Connect to Rivanna and then open up a browser window to do some google searches. You’ll come back to Rivanna in a moment, but first you need to learn which command to use to download a file directly to Rivanna.
Search for how to download files using bash. Your tutorials so far haven’t taught you how to download a file using bash. Often, you’ll run into the problem of not knowing how to do something. Here, Google is your friend. Many examples will be posted on Stack Overflow and Stack Exchange, websites where people ask for help with coding. Odds are somebody as asked your question before: you just need to search the right terms. Because you’re curious how to download a file using bash, perform a Google search for bash download file which will return some examples. This is a pretty standard process: if you want to learn how to do task using language, search language task. If you want to only see results posted on stackoverflow, you can search site:stackoverflow.com language thing. Once you know what command(s) you could use, the manual pages can inform you of detailed instructions of how to use the command’s options.
Locate the address of the file to download. Once you have an idea of which command you’ll use, you need the file’s address. The 1000 Genomes data is located on an FTP server, a computer with a File Transfer Protocol address. Basically, this means you can download files from it using a web address. You can view the list of 1000 genomes files in your browser: ftp://ftp.1000genomes.ebi.ac.uk/vol1/ftp/release/20130502/

Clicking the above link opens up a very plain directory listing of available files. Copy the link to the mitochondrial genome file. We want the file ALL.chrMT.<morestuffhere>.genotypes.vcf.gz. Note that left clicking will download the file to your own computer, which is not what you want! You only need to copy the link to the file and combine it with the command you found via Google. Run the command in bash to download the file. Be sure you’re getting the .vcf.gz file and not the .vcf.gz.tbi file.

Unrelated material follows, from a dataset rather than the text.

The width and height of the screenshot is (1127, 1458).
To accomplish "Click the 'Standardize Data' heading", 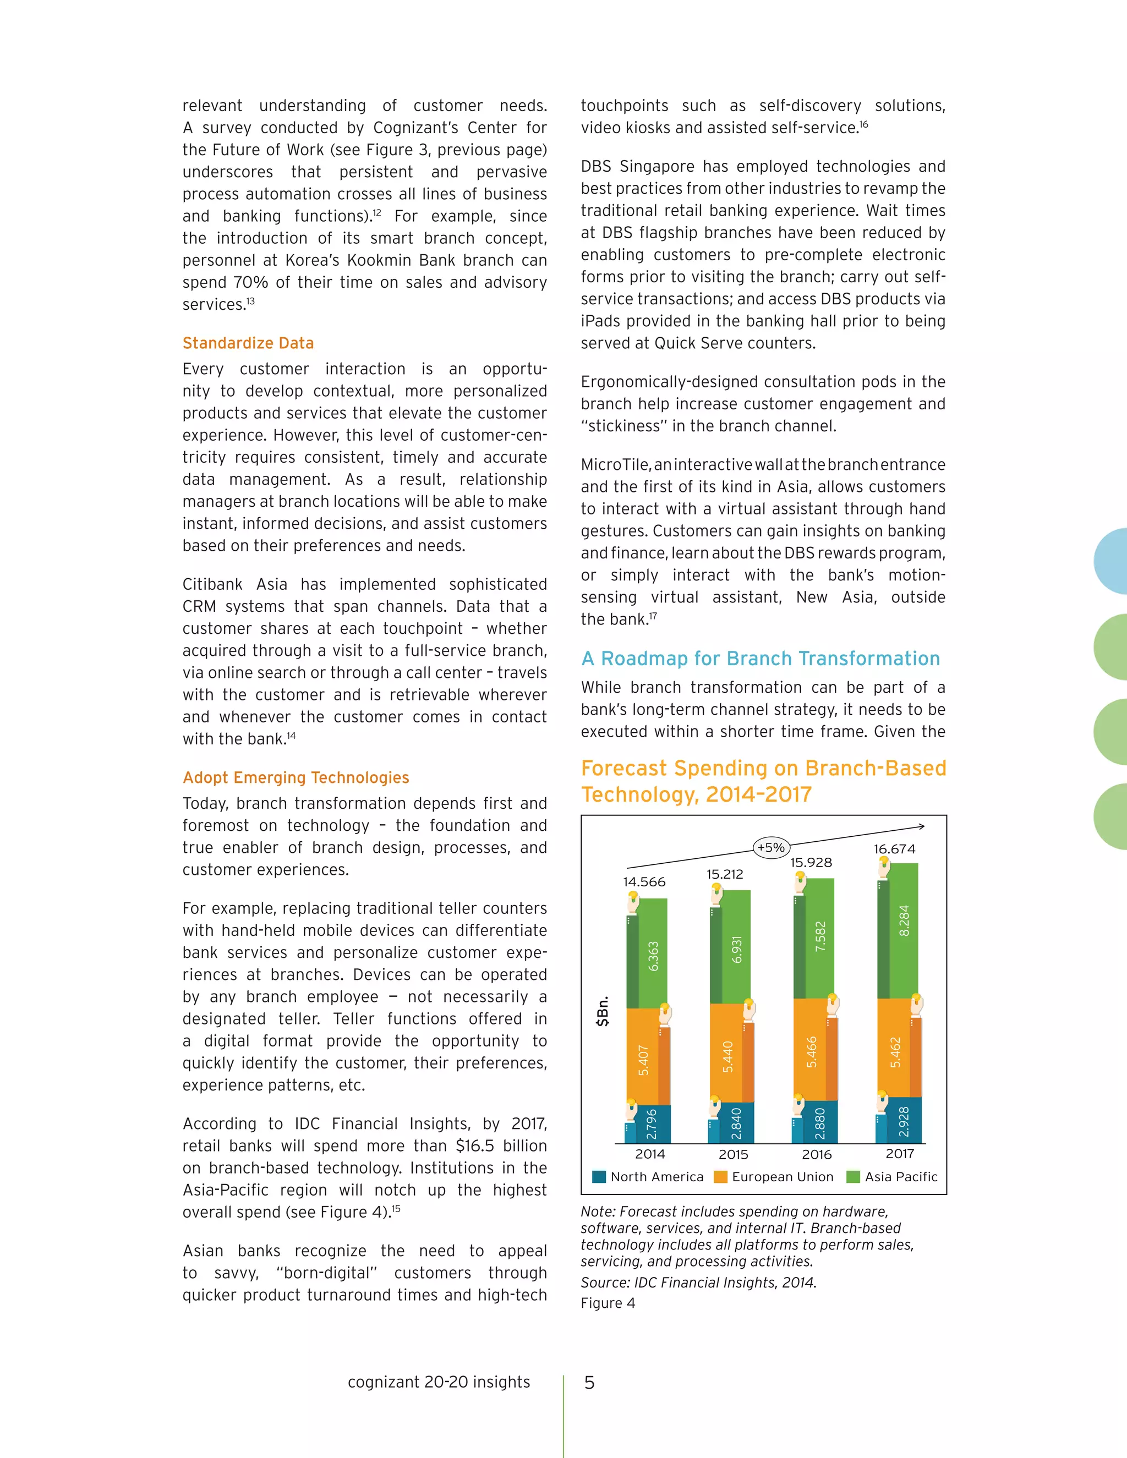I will click(248, 343).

Download the file to your Rivanna directory using the command and file location.
Double-check that it worked. You can see if the file has been downloaded by listing the contents of your folder with ls. Notice the .vcf.gz file name is long and complicated. You won’t want to type the whole thing out every time you manipulate the file. There a few options here: First, you could have specified a filename at the same time that you download the file (see examples or manual pages for the command you’re using to download the file). Second, you could download the file with the name it has now, and then rename it to something less complicated using mv., e.g.

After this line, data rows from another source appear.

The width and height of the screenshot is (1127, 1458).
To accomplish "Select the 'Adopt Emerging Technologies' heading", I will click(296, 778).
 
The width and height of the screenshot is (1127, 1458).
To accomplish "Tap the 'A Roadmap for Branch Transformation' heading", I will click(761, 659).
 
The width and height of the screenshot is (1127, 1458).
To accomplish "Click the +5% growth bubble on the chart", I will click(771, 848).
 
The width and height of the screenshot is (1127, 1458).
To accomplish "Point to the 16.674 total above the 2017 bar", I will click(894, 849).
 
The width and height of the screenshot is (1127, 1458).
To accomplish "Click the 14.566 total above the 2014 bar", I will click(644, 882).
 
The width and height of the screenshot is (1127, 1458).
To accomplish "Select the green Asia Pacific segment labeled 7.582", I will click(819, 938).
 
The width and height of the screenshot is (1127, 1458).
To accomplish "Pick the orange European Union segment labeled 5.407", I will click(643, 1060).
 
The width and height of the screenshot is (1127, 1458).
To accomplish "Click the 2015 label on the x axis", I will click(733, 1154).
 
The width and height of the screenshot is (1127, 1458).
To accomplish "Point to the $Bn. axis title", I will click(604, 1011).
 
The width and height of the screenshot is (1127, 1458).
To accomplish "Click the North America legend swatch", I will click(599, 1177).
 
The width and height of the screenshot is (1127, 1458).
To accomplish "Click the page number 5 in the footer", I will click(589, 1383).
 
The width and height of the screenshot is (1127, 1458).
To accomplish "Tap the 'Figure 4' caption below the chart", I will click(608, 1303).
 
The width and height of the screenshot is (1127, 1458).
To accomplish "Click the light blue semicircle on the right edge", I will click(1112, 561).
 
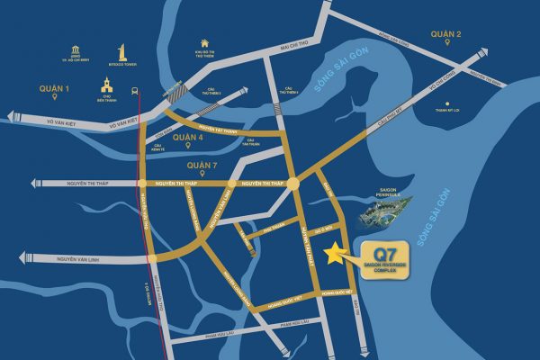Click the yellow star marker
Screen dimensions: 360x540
[337, 255]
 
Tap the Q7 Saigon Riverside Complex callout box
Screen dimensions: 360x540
[391, 259]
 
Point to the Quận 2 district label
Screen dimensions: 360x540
[446, 34]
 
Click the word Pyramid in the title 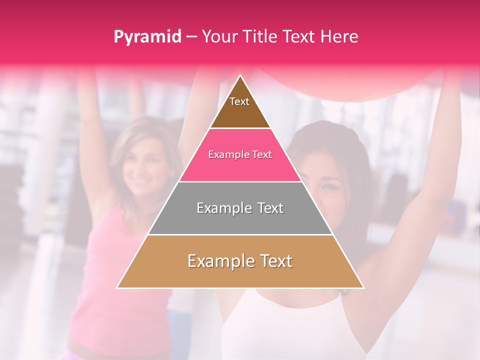pos(147,37)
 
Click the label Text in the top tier pos(240,102)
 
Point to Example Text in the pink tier pos(240,154)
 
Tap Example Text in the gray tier pos(240,208)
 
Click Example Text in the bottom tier pos(240,261)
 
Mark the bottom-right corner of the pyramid pos(363,288)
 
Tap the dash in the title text pos(192,37)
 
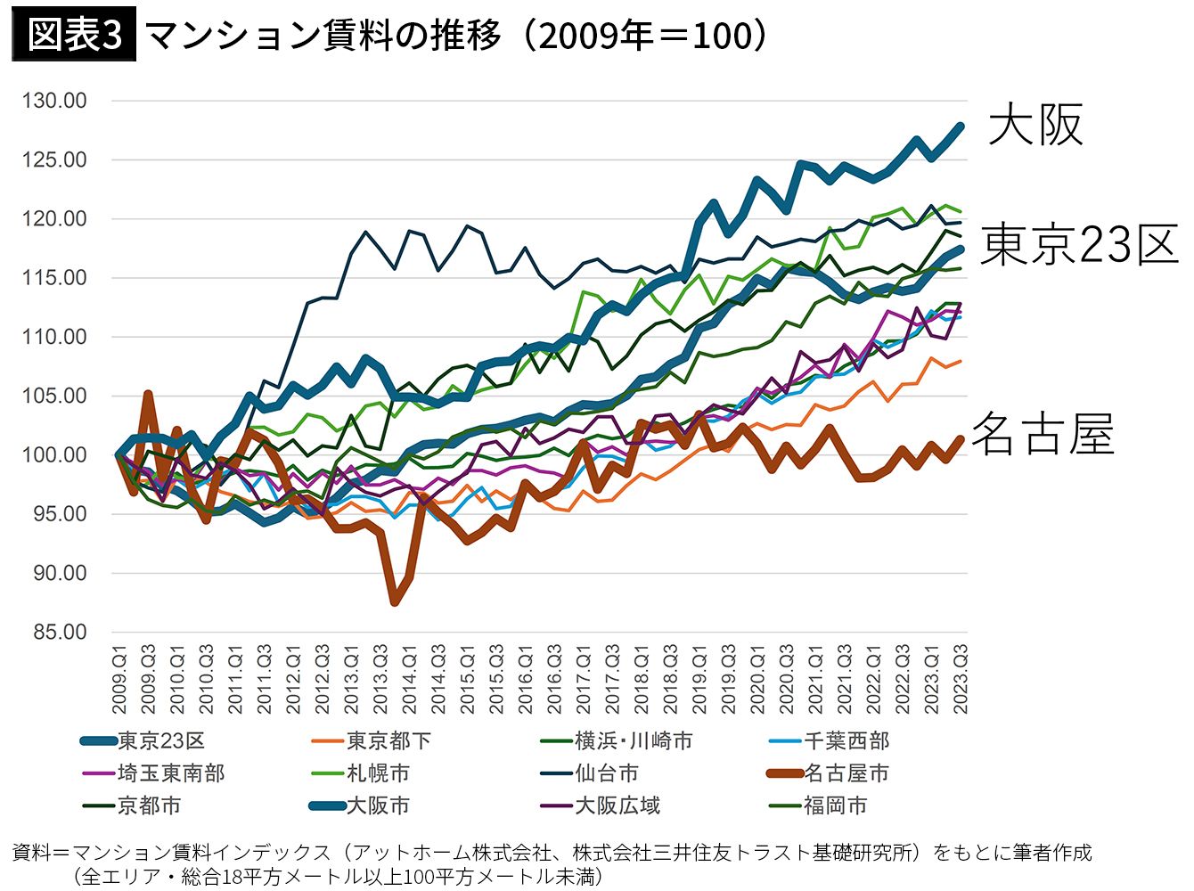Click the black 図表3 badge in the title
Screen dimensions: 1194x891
[x=74, y=34]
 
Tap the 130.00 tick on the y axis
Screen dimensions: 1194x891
[x=53, y=101]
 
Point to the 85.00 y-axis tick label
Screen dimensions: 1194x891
[x=60, y=632]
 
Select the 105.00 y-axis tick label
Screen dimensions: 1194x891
[x=53, y=396]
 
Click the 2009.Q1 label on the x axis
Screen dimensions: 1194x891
[x=119, y=680]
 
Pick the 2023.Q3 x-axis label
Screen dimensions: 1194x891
[x=961, y=680]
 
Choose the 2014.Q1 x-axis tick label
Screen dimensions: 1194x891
[x=409, y=680]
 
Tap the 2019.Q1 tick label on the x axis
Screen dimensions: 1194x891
[x=699, y=680]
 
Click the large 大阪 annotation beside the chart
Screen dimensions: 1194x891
[x=1035, y=125]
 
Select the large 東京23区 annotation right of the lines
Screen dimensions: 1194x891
[x=1079, y=245]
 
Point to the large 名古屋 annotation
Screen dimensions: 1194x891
[x=1043, y=434]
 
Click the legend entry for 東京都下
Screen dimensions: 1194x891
[x=372, y=740]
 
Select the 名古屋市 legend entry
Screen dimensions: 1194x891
[x=828, y=773]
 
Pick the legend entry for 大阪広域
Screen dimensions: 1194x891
[x=600, y=805]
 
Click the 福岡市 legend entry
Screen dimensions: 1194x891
[x=818, y=805]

mv oldFileName newFileName

In either case, be sure the new file name communicates that it’s a mitochondrial genome, and that the name ends with the same file extension, .vcf.gz). Third option, you can keep the full file name and use tab-completion after typing the first character(s).

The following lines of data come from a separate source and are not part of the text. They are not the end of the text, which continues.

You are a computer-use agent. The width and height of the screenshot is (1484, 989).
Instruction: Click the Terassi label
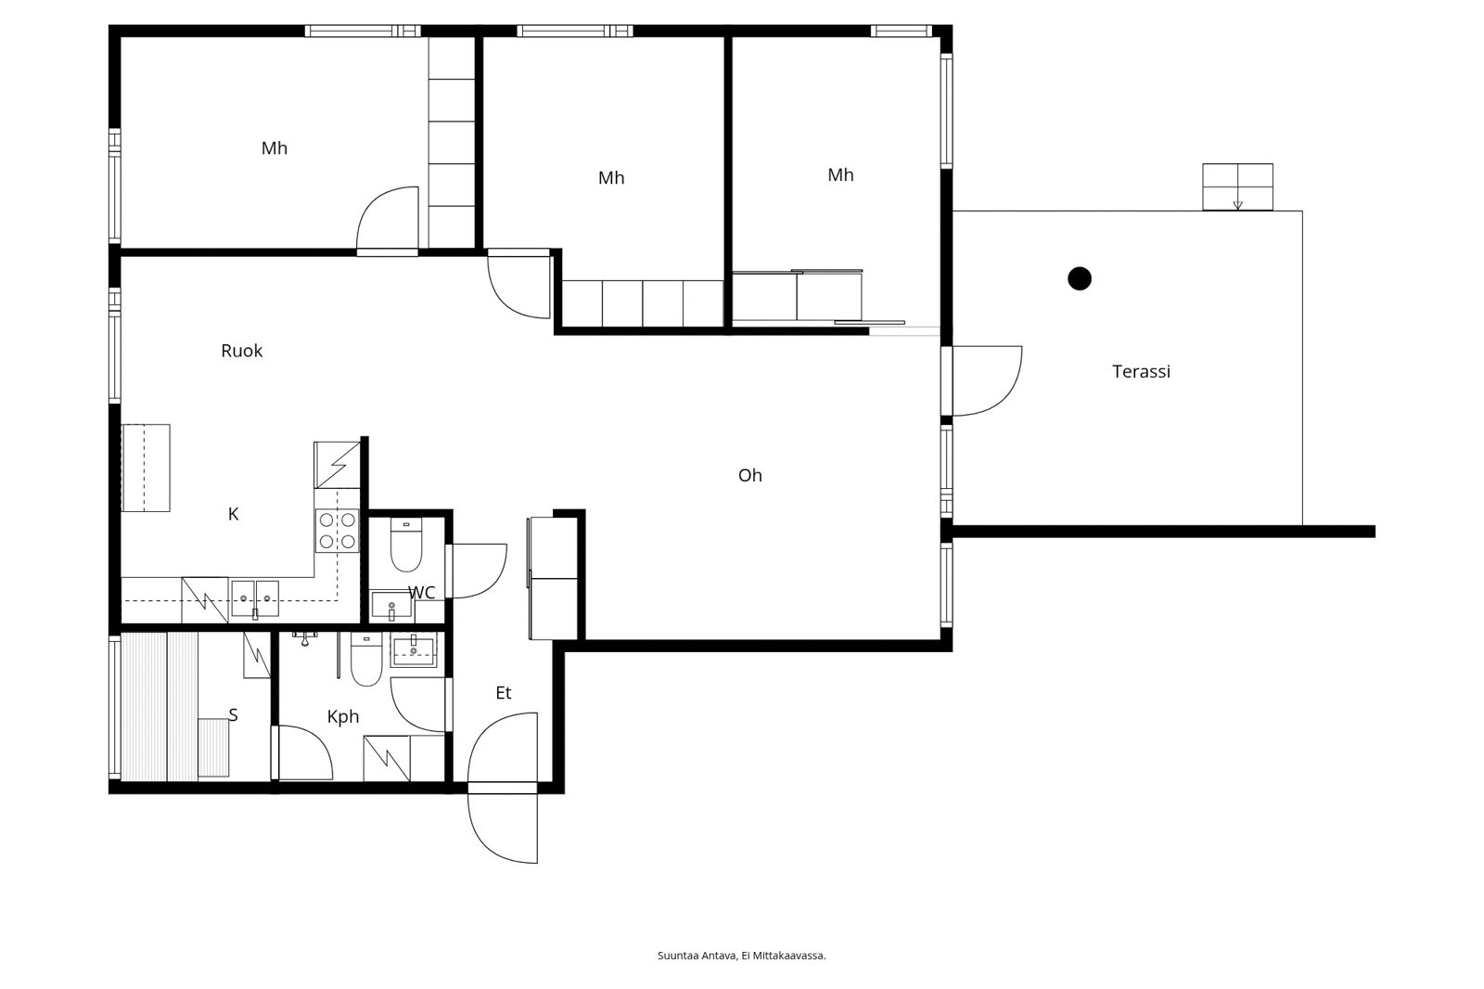(x=1141, y=371)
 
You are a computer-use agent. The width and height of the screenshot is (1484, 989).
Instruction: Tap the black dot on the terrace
(x=1080, y=278)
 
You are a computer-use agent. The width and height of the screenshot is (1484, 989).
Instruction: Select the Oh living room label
(x=750, y=475)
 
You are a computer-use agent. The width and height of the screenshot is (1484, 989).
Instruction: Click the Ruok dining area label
(x=242, y=351)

Decompress the .gz file containing the mitochondrial genome. The file extension .gz indicates that the file has been compressed via gzip to take up less space on the hard drive. You’ll need to decompress the file to read its contents. Perform the necessary Google search and/or use manual pages to learn how to decompress a .gz file. Side note: because data compression is most effective on highly repetitive information, it can be used to measure how repetitive a pop song is. See https://pudding.cool/2017/05/song-repetition/ for a very well made web page briefly explaining data compression using stunning visual displays, plus evidence that Mariah Carey is more lyrically complicated than Beyonce (if only slightly).
Investigate the contents of .VCF file. You might first think to look at the contents by printing the file with cat. Give it a try and see what happens. Remember you can press CTRL+C to cancel commands that are currently running.
- Try looking at the file using the less command. Is this more effective?
- Try using less with the -S option (note it is a capital S) to turn off word wrap. Is this more effective? The data seems to “line up” nicely when using less -S because fields are separated by tab characters (that is, it uses a tab delimiter). It is very common for data to be delimited by tab characters because it’s much easier to read than being separated by commas.
- Notice how the “real” data begins on the header line containing CHROM, POS, ID, REF, ALT etc. The lines above that are metadata that we can ignore for now.
- count the number of rows within the file using wc command with the -l option
- extract the header row using grep #CHROM to pull out all rows that include the “word” #CHROM
- count the number of columns with the command grep #CHROM filename.vcf | wc -w. This first extracts the header row because it matches the #CHROM pattern, then counts the number of ‘words’ in that row.